= PROVIDED DATA =
= Beginning of Section =
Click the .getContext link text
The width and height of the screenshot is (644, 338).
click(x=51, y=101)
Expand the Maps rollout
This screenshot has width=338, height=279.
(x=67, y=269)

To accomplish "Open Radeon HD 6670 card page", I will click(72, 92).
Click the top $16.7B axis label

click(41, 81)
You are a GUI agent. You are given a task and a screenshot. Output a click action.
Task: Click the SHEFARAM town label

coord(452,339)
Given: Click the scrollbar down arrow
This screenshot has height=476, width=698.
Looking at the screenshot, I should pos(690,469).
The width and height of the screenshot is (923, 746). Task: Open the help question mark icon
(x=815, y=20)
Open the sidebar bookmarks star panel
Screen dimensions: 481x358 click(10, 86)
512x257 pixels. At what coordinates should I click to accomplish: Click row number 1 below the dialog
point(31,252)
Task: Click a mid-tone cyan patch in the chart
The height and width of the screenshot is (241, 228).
= End of Section =
= PROMPT =
Output the listing above in full, exactly as written.

= COMPLETED EXERCISE =
Click the .getContext link text
The width and height of the screenshot is (644, 338).
click(x=51, y=101)
Expand the Maps rollout
This screenshot has width=338, height=279.
(x=67, y=269)

To accomplish "Open Radeon HD 6670 card page", I will click(72, 92).
Click the top $16.7B axis label

click(41, 81)
You are a GUI agent. You are given a task and a screenshot. Output a click action.
Task: Click the SHEFARAM town label

coord(452,339)
Given: Click the scrollbar down arrow
This screenshot has height=476, width=698.
Looking at the screenshot, I should pos(690,469).
The width and height of the screenshot is (923, 746). Task: Open the help question mark icon
(x=815, y=20)
Open the sidebar bookmarks star panel
Screen dimensions: 481x358 click(10, 86)
512x257 pixels. At what coordinates should I click to accomplish: Click row number 1 below the dialog
point(31,252)
Task: Click a mid-tone cyan patch in the chart
The height and width of the screenshot is (241, 228).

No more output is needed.